-- start of Reading passage --
# Sentiment Analysis on Rotten Tomatoes Review Data

We will attempt to convert our unstructured data, namely reviews data collected from RottenTomatoes to sentiment score. To do this, we will train the model using the Large Movie Review Dataset v1.0 <http://ai.stanford.edu/~amaas/data/sentiment/> [3].
  
Full credit given to Aaron Kub for writing the article on applying sentiment analysis on the Large Movie Review Dataset v1.0 [1,2]. His code will be adapted to train a model to classify sentiment of a review, and the model will be used to classify our collection of RottenTomatoes reviews data and output an aggregate review's sentiment score for each movie.


**References**  
[1] https://towardsdatascience.com/sentiment-analysis-with-python-part-1-5ce197074184  
[2] https://towardsdatascience.com/sentiment-analysis-with-python-part-2-4f71e7bde59a  
[3] Andrew L. Maas, Raymond E. Daly, Peter T. Pham, Dan Huang, Andrew Y. Ng, and Christopher Potts. (2011). Learning Word Vectors for Sentiment Analysis. The 49th Annual Meeting of the Association for Computational Linguistics (ACL 2011).

In [1]:
import os
import re
import glob
import joblib
import numpy as np
import pandas as pd

from sklearn.feature_extraction.text import CountVectorizer
from sklearn.linear_model import LogisticRegression
from sklearn.metrics import accuracy_score
from sklearn.model_selection import train_test_split



### Download and Extract the Data
Download the data from <http://ai.stanford.edu/~amaas/data/sentiment/> and extract aclImdb_v1.tar twice and place the aclImdb in the same directory as this notebook.
-- end of Reading passage --
-- start of Entries --
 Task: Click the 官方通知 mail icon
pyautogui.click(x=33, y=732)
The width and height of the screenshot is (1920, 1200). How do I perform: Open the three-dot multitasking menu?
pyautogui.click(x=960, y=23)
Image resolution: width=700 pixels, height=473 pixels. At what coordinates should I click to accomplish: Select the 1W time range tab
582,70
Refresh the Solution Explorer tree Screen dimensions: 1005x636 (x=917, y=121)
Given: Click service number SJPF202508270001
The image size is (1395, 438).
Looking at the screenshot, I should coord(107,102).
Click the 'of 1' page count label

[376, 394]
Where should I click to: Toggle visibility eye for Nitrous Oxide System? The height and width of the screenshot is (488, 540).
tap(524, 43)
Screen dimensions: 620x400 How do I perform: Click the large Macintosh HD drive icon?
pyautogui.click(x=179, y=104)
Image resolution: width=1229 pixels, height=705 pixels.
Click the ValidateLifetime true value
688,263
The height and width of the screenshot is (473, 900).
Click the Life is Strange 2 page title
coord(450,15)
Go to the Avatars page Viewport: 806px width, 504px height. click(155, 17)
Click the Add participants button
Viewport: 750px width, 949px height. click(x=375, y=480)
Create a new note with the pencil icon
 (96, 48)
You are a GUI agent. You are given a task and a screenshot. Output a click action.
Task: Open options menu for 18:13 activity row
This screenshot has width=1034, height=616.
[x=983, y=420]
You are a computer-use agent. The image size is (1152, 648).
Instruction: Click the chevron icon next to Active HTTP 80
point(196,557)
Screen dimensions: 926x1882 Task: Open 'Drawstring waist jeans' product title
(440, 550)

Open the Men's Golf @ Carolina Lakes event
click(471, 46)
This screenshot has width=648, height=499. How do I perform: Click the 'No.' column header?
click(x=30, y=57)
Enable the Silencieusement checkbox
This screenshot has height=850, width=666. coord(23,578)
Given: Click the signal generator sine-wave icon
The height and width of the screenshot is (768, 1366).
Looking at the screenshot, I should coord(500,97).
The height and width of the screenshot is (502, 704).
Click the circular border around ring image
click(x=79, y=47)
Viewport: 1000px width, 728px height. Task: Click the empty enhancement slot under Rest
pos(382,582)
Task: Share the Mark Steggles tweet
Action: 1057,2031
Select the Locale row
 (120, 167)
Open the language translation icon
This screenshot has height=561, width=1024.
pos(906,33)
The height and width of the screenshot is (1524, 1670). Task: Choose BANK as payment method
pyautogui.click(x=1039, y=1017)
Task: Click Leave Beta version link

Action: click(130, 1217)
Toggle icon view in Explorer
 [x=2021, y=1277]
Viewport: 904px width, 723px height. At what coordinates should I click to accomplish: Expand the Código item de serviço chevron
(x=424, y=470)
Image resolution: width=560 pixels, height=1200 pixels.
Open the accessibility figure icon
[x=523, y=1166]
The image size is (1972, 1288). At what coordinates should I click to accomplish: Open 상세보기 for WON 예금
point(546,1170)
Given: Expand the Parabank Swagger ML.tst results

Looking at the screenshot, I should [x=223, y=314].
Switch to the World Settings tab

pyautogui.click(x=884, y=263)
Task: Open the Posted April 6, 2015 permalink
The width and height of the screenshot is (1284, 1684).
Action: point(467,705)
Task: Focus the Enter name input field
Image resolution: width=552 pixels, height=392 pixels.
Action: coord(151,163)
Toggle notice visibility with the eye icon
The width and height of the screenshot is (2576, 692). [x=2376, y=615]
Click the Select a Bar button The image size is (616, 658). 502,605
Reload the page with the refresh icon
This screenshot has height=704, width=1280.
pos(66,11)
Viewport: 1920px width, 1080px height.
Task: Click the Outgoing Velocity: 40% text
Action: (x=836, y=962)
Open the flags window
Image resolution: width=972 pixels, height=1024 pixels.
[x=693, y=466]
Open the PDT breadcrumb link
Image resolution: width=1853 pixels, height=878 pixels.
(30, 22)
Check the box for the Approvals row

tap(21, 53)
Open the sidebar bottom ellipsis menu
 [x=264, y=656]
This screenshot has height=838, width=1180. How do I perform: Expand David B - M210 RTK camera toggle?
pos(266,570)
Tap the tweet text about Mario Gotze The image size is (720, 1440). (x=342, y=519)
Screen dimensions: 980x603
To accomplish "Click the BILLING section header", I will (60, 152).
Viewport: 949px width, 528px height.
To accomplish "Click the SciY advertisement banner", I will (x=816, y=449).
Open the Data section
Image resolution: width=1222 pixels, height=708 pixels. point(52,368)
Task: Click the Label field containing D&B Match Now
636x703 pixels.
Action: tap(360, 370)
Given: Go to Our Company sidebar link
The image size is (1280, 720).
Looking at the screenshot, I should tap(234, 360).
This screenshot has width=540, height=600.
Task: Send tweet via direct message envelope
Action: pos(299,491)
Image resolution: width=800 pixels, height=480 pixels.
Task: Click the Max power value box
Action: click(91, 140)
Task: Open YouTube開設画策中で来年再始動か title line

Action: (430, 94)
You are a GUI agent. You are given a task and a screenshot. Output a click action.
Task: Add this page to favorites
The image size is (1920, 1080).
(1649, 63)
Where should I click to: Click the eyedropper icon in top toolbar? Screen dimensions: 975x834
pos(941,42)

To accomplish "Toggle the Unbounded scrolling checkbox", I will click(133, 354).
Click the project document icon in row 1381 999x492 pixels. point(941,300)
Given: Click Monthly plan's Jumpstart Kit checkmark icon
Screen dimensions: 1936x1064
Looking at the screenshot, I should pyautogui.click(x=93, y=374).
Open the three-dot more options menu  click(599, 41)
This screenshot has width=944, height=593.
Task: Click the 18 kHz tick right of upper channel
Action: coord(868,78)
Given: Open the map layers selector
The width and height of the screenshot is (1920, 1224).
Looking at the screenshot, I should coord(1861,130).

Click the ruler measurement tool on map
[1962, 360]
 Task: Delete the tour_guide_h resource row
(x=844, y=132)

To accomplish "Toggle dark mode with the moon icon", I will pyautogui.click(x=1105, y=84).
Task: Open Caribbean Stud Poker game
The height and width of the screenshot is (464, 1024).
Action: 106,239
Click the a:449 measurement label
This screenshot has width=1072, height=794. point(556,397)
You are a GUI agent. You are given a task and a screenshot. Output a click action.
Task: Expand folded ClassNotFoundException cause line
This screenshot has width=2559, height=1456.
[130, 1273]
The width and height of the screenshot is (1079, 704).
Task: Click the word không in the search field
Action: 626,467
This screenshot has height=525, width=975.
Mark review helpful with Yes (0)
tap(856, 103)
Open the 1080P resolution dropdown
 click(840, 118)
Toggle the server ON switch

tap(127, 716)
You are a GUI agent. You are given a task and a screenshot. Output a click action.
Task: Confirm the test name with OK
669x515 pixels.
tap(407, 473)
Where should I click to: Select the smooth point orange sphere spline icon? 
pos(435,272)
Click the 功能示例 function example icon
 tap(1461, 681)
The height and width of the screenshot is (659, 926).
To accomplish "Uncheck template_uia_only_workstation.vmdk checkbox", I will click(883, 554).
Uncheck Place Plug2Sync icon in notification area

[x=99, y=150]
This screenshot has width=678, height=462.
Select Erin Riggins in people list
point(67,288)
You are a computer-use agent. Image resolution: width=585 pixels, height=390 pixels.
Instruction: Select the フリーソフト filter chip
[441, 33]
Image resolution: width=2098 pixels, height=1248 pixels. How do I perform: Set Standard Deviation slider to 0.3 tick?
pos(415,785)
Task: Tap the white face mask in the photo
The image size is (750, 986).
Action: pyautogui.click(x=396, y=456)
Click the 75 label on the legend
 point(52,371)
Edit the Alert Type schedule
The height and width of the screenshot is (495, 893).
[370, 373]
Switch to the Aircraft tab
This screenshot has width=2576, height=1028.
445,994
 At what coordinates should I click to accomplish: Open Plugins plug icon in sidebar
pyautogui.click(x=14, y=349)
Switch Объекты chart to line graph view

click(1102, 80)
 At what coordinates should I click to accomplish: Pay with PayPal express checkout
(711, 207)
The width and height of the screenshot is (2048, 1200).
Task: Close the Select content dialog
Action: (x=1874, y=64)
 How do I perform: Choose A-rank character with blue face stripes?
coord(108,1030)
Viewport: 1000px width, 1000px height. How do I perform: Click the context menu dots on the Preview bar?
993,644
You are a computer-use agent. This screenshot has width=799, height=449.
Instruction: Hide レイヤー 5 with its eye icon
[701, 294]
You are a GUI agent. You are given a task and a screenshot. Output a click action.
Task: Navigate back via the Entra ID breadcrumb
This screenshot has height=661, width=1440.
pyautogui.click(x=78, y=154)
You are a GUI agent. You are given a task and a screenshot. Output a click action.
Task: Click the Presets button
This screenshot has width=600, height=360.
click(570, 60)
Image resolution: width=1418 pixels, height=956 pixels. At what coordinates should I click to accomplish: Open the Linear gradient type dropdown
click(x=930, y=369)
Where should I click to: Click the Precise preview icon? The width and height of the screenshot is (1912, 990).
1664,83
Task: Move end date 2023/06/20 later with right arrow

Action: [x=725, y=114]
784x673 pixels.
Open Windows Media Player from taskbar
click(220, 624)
-- end of Entries --
Brief 1 » In the sentiment analysis notebook, which dataset is used to train the model?
Brief 2 » Resume the sentiment analysis notebook, picking up right after its last sentence.
You won't need the lines to do this.

Expected answer 1 » The Large Movie Review Dataset v1.0.

Expected answer 2 »
### Read the data

In [22]:
# train_pos = glob.glob('./aclImdb/train/pos/*.txt')
# train_neg = glob.glob('./aclImdb/train/neg/*.txt')
# train_files = train_pos + train_neg

# test_pos = glob.glob('./aclImdb/test/pos/*.txt')
# test_neg = glob.glob('./aclImdb/test/neg/*.txt')
# test_files = test_pos + test_neg

# reviews_train = []
# for f in train_files:
#     try:
#         with open(f, encoding="utf8") as f2:
#             first_line = f2.readline().strip()
#             reviews_train.append(first_line.strip())
#     except:
#         print(f)
        
# reviews_test = []
# for f in test_files:
#     try:
#         with open(f, encoding="utf8") as f2:
#             first_line = f2.readline().strip()
#             reviews_test.append(first_line.strip())
#     except:
#         print(f)

### Save the data in pkl format to reduce read time next time

In [None]:
# import joblib
# joblib.dump(reviews_train, "train.pkl")
# joblib.dump(reviews_test, "test.pkl")

### Load the data (previously saved as pkl)

In [23]:
reviews_train = joblib.load("train.pkl")
reviews_test = joblib.load("test.pkl")
    
target = [1 if i < 12500 else 0 for i in range(25000)]

### Clean the review data
- Remove special characters or extra spaces.

In [9]:
import re

REPLACE_NO_SPACE = re.compile("(\.)|(\;)|(\:)|(\!)|(\?)|(\,)|(\")|(\()|(\))|(\[)|(\])|(\d+)")
REPLACE_WITH_SPACE = re.compile("(<br\s*/><br\s*/>)|(\-)|(\/)")
NO_SPACE = ""
SPACE = " "

def preprocess_reviews(reviews):
    
    reviews = [REPLACE_NO_SPACE.sub(NO_SPACE, line.lower()) for line in reviews]
    reviews = [REPLACE_WITH_SPACE.sub(SPACE, line) for line in reviews]
    
    return reviews

reviews_train_clean = preprocess_reviews(reviews_train)
reviews_test_clean = preprocess_reviews(reviews_test)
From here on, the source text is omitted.